Real work and the arguments about of human thinking that 
engender willingness to work may be usefully separated 
as rhetoric and logic.  Sometimes the rhetorician 
and the logician find themselves on opposite sides taking 
the role of the other without ever touching the underlying 
emotional motives that really motivate their arguments. 
Logic need be no more based in rationale than rhetoric 
in witless emotion.

Perhaps we should better understand magic.  Attention is magic. 
Where a technology, an initiative, or even a simple email brings 
attention to a topic, enables that topic to be shared, understood, 
and become part of the competency of some individual or group, 
that is magic.

Efforts such as HumanML are easy targets for cynicism and critique. 
They defy the neo-Gothic, the easy pejorative, the all too common 
laziness of so-called serious intellectual thought.  Where some 
step up to the challenge of making a difference, 
they enable hope.   To clarify the question, 
to enable the individual or the group to share a belief, 
an emotion, or even a simple thrill, this enables humanity. 

We do not create humanity; we humanize.

This magic is not reserved to the political process, or 
the elite who become a core community then shut themselves 
off from the commons, who consider every moment of their 
attention so precious that they soon experience 
only the messages from their self-selected peers, that 
magic is available to any person that trades attention 
for learning about others.  Note those who are now 
core decision makers who inform us that they do not 
subscribe to XML-Dev.  Should we therefore listen 
to what they have to say, or should we consider the 
opinions of the commons more persuasive?  Is consensus 
less important than the technical opinions of the 
self-selected elite, who as you say, drink too much 
of their own kool-aid?

Technology is not magic.  The effort to create the 
technology is magic.   The artifacts of the HumanML 
initiative are not magical spells, but the attitudes 
and emotions of the individuals who will dedicate 
attention to creating the languages are magic.  It 
is the magic of hope, the willingness to believe 
and persevere in the the face of the cynical, 
the pejorative and the emotionally impoverished or 
frightened that transforms the lot for some 
large or limited number of individuals.

In the end, all magic is attention and all attention 
is the power of the individual.  Whether an effort 
fails to achieve its goals or is the starting point 
for other efforts that achieve these goals, the 
chain of human initiative is linked by the sustaining 
belief that the goals are worthy of the attention 
freely given.  That belief, that willingness, and 
that acceptance of the cost of effort, these are 
the magical powers of individuals whose hope that their 
effort can bring that hope to others, that the 
chain of human achievement does create a better 
world, that simple hope, that willingness, that 
acceptance of the power of marvelous faith is magic.

XML is magic because we made it.  What we 
make of it, where that brings hope, is a 
greater magic and we are magicians.



Ekam sat.h, Vipraah bahudhaa vadanti.
Daamyata.
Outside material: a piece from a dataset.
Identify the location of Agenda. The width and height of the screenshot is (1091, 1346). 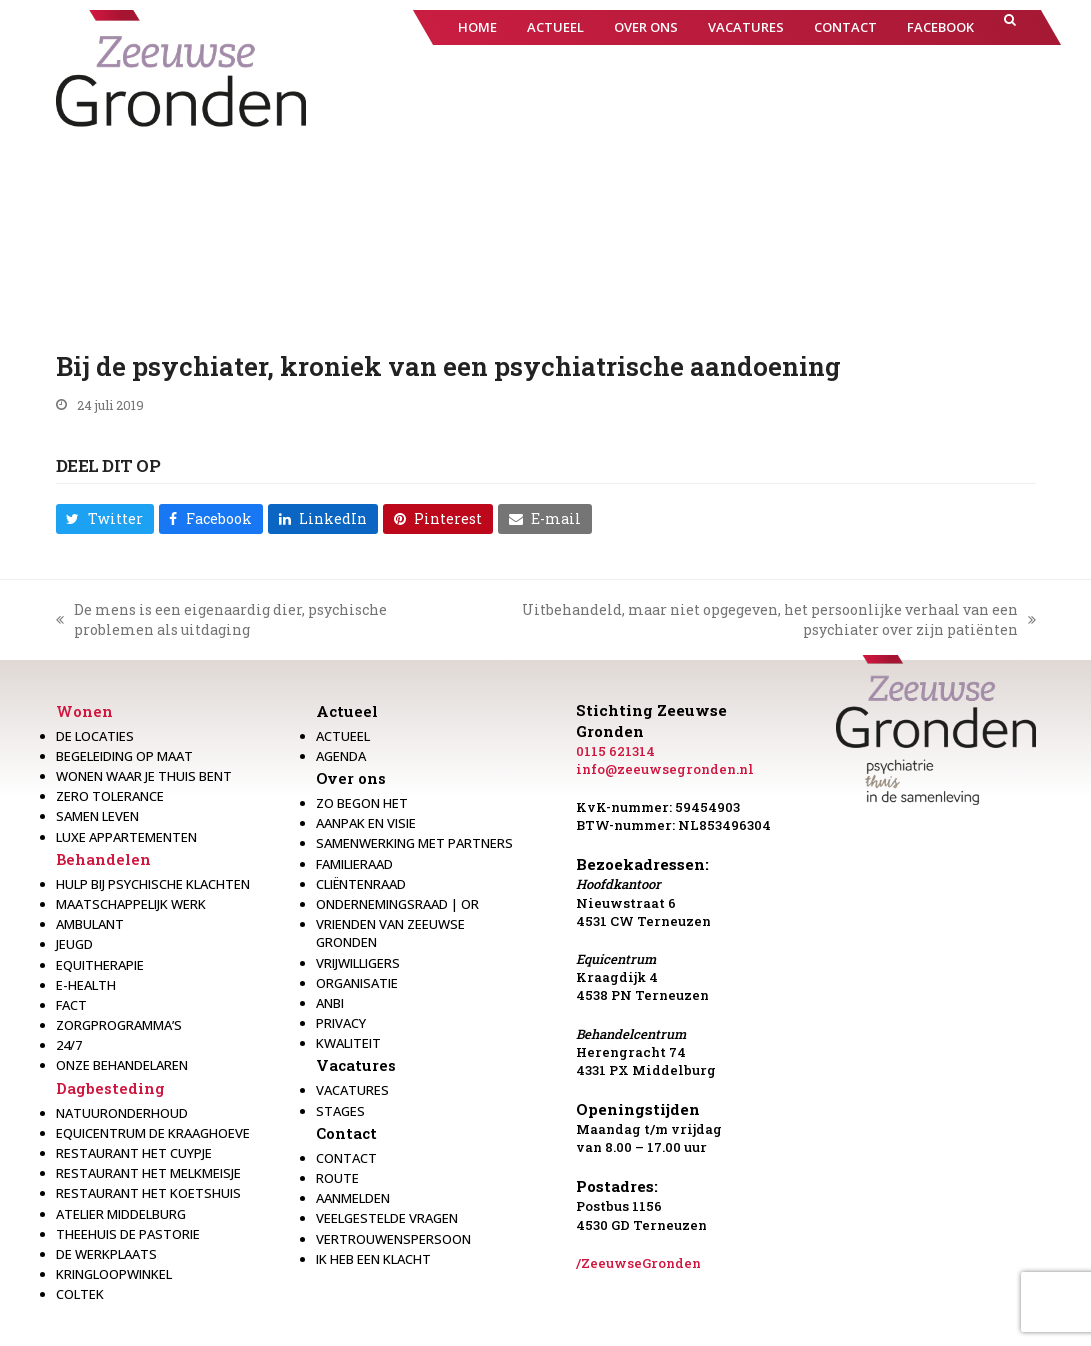
(341, 756).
Datta. Dayadhvam.h

-----Original Message-----
From: Uche Ogbuji [mailto:uche.ogbuji@fourthought.com]

You described Clark's article precisely: "satire".  I don't think there
are many people in positions of dangerous influence who ascribe to the
described "magical thinking".  I certainly wouldn't have thought Alan
Kotok to be one of them, given his involvement in the XML-EDI group, and
given the long and rancorous debates about inflated XML promises on that
group between EDI traditionalists and XML boosters.  I'd like to assume
Clark quotes Kotok quite out of context, because I have to agree that the
excerpts that appear in Clark's article are worthy of satire.

However, I think in the real world, where everyone has more work to do
than dreams to dispense, that no one really believes in XML as magick.
Robin cover wrote about these matters back in 1998 in his paper on
Semantic Transparency, and I've written about them more recently in my
"Thinking XML" column.

coniuratores consilia sua mirabile esse non putant
loosely: conspirators shouldn't drink too much of their own Kool-Aid.